A 1:3 ratio of CBD to THC results in some psychoactivity while minimizing THC’s unwanted side effects, producing a calming sensation with reduced anxiety, stress relief and exhibiting anti-inflammatory properties. This ratio can act an as advanced pain reliever with the synergistic benefits CBD and THC provide.
A ratio of equal parts CBD to THC (1:1) is considered highly effective for pain relief, anxiety, spasticity, fibromyalgia, insomnia, nausea, and appetite stimulation. This ratio shows promise in relieving symptoms associated with Multiple Sclerosis and may be able to kill certain cancer cells and inhibit tumor growth. A 1:1 can be a good starting point for many due to the multitude of conditions it may treat with minimal impairment.
Higher CBD options, such as 2:1 or 3:1, may be an ideal ratio for combating autoimmune disorders, gastrointestinal issues such as Crohn’s and colitis, arthritis, and psoriasis with little to no psychoactivity.
CBD dominant ratios of 25:1 or 1:0 (hemp-derived CBD) offer no psychoactivity and may be most effective for curbing high anxiety, depression, seizures, psychosis, PTSD, and neurodegenerative conditions such as Parkinson’s and Huntington’s Disease. “
What To Do If You Get Too High
You can not only prevent these feelings of anxiety, but even counter them! There are a few different things suggested:
Use a low-THC and/or high-CBD strain. With a significant amount of CBD in a strain, the CBD will actually compete with THC to bind to endocannabinoid receptors, meaning that the CBD will block the uptake of THC into your system while still providing medical benefits.

**PROVIDED DATA:**
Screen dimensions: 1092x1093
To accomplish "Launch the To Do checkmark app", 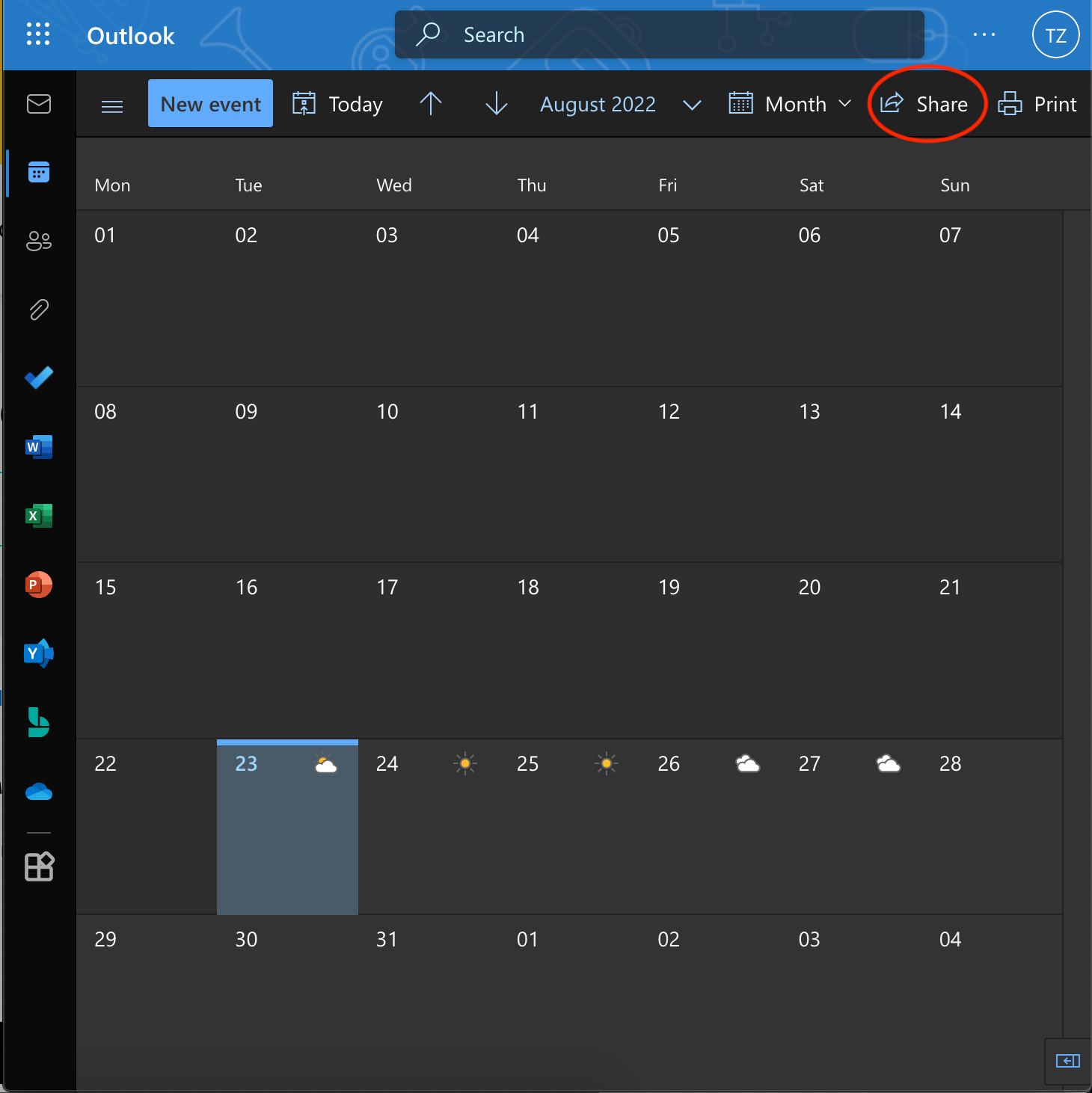I will click(39, 378).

**ACTIVITIES:**
[1] Translate this sentence from the text on CBD and THC ratios into Spanish: "A ratio of equal parts CBD to THC (1:1) is considered highly effective for pain relief, anxiety, spasticity, fibromyalgia, insomnia, nausea, and appetite stimulation."
[2] Go on with the text on CBD and THC ratios from its last sentence.

**RESPONSES:**
[1] Una proporción de partes iguales de CBD y THC (1:1) se considera muy eficaz para el alivio del dolor, la ansiedad, la espasticidad, la fibromialgia, el insomnio, las náuseas y la estimulación del apetito.

[2]
Start with a small dosage and work your way up. While this may seem obvious, the effects of marijuana can often be delayed for a multitude of reasons, but will eventually take effect. This is especially true of consumable products and topicals, as the process to breakdown the cannabinoids and feel the effects of the marijuana can often take anywhere from 30 minutes to an hour and a half to kick in. Vaporizable products offer better dosage control compared to these products, as the effects are more immediate and don’t last as long.
Find a comfortable environment. When using THC, you do have to remember it is a mind-altering compound. When you are under the effect of marijuana in an uncomfortable environment, this can often compound that feeling of discomfort and anxiety. Curl up and watch a movie, go out and play with the kids or pets, read your favorite book - do what makes you happy and comfortable! A common yoga breathing technique used for relaxation is the 4-7-8 breath: sitting comfortably, empty your lungs with a full breath out the mouth; then, take a deep breath in through the nose (with mouth closed) for 4 seconds, hold your breath for a count of 7 seconds, and slowly exhale through your mouth for 8 seconds. Repeat this process until you feel calm and relaxed.
Find the right strains for your conditions - and keep track of which strain works! The most powerful thing about medical marijuana treatment is it allows the patient vastly more freedom and control over their treatment and goals. We are always here for support, but nobody is going to understand the effects each strain has on you better than you. Having trouble with high-THC strains? Try using an indica strain, which has a much more balance ratio of THC to CBD. Avoid using sativa strains that are characterized by high-THC and low-CBD balance.
And just remember, if you do have an episode of anxiety, it will pass. It's not permanent, and depending on the method of ingestion, it can be over within a few hours. It can be a scary feeling, and one that we want all of our patients to avoid. If you are ever in doubt, consult with a resource; whether you give our Patient Support Center a call, call the dispensary where you bought the product, or use the resources provided in this article. You are not alone - due to prohibition blocking medical marijuana research, we’re all figuring this out together.